Repeat word for word the records from their very first line through the line that contains "What do you see at coordinates (130, 440)", including that line.

* * * * * * *

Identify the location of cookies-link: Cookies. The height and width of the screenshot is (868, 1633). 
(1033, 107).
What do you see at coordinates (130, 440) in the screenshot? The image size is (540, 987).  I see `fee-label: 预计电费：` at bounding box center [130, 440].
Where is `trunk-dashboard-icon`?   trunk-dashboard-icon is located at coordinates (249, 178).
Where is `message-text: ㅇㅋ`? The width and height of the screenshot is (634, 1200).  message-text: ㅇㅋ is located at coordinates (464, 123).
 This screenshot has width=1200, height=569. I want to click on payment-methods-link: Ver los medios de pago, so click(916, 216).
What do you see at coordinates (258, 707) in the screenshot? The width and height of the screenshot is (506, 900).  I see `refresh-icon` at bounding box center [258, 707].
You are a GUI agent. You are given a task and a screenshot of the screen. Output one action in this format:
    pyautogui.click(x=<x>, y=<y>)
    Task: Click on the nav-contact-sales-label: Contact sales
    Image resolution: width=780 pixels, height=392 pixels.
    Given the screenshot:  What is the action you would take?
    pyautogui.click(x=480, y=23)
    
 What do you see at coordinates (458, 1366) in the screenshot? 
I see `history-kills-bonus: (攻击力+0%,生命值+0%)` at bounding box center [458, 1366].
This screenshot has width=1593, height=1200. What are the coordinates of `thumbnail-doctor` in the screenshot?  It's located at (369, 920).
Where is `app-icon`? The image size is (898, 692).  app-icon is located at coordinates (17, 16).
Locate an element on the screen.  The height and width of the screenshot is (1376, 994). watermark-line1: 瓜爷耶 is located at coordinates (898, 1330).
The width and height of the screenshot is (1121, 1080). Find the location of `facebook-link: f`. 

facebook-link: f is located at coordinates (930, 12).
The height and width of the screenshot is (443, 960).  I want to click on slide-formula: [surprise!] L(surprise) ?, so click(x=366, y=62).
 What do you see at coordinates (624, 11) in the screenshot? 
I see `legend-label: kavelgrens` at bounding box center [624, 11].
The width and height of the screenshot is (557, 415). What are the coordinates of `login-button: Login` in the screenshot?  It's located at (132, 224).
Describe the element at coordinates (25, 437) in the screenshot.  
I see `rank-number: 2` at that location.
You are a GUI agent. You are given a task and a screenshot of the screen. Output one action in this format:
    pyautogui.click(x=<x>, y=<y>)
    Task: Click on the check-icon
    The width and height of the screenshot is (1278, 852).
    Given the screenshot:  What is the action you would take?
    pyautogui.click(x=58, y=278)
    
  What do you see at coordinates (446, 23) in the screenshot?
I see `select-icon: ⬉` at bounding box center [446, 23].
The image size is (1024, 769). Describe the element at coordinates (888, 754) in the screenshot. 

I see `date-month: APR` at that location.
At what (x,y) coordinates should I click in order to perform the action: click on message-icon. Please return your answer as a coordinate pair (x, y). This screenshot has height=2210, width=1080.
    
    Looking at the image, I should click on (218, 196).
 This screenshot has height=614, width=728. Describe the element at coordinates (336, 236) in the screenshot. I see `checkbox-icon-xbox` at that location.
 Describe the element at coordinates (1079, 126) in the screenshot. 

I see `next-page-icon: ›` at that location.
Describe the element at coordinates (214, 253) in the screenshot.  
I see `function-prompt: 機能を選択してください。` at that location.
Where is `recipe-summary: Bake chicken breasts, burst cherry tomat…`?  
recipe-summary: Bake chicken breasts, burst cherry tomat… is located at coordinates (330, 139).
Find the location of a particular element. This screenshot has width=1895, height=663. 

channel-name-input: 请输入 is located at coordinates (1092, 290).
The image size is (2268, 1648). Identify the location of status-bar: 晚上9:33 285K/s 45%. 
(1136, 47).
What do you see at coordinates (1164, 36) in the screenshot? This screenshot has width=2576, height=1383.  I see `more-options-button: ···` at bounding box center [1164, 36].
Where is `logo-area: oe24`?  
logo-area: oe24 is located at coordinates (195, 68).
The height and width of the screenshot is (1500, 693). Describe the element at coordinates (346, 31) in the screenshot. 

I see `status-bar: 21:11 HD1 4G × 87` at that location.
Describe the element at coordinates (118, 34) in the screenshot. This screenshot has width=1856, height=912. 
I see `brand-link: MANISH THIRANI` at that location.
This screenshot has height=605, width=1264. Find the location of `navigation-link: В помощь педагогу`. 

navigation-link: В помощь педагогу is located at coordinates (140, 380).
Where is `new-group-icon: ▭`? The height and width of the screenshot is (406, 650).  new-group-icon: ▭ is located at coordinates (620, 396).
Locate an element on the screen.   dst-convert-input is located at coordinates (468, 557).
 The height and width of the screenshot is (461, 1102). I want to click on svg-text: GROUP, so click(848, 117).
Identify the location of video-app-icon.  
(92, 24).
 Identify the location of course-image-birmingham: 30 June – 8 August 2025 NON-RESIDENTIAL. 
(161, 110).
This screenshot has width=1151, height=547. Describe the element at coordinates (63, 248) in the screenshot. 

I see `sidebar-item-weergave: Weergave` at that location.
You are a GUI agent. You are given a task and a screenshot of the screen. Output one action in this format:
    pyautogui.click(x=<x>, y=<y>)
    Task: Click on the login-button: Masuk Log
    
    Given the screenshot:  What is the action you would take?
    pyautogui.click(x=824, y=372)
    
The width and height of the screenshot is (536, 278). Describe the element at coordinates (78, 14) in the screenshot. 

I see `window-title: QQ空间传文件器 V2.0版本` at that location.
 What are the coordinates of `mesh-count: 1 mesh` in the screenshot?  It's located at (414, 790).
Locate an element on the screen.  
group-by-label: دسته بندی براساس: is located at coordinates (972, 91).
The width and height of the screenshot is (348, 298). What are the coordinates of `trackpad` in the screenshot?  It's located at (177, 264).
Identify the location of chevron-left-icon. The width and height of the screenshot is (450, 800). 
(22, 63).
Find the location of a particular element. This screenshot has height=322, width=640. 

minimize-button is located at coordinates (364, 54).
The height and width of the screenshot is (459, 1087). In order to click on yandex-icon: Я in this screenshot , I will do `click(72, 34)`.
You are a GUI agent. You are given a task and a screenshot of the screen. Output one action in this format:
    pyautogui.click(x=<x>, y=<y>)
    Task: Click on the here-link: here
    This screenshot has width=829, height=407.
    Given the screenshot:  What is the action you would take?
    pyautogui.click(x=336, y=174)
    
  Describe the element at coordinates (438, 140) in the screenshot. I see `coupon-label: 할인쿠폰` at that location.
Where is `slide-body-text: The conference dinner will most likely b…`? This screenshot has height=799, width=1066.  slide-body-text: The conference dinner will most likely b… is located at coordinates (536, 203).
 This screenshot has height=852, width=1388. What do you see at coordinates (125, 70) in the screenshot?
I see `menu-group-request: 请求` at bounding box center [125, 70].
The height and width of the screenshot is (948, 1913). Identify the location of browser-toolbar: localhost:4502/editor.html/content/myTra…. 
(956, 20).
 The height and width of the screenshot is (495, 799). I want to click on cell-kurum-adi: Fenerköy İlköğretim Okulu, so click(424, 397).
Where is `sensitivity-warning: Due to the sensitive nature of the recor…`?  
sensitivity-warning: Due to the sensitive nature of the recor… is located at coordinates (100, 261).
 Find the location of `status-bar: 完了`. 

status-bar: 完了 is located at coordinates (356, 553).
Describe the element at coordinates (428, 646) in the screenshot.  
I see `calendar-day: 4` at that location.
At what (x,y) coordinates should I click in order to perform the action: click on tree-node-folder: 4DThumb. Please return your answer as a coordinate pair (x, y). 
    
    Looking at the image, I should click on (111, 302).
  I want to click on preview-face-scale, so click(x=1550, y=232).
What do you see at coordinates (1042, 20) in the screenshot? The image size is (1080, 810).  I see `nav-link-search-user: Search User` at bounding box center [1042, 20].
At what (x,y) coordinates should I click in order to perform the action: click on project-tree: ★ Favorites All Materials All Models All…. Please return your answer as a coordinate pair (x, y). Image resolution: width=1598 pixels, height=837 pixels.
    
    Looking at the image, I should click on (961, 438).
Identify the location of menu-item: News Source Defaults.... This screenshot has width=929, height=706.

* * * * * * *

RESULT FOR THIS TASK -
Identify the location of cookies-link: Cookies. The height and width of the screenshot is (868, 1633). 
(1033, 107).
What do you see at coordinates (130, 440) in the screenshot? The image size is (540, 987).  I see `fee-label: 预计电费：` at bounding box center [130, 440].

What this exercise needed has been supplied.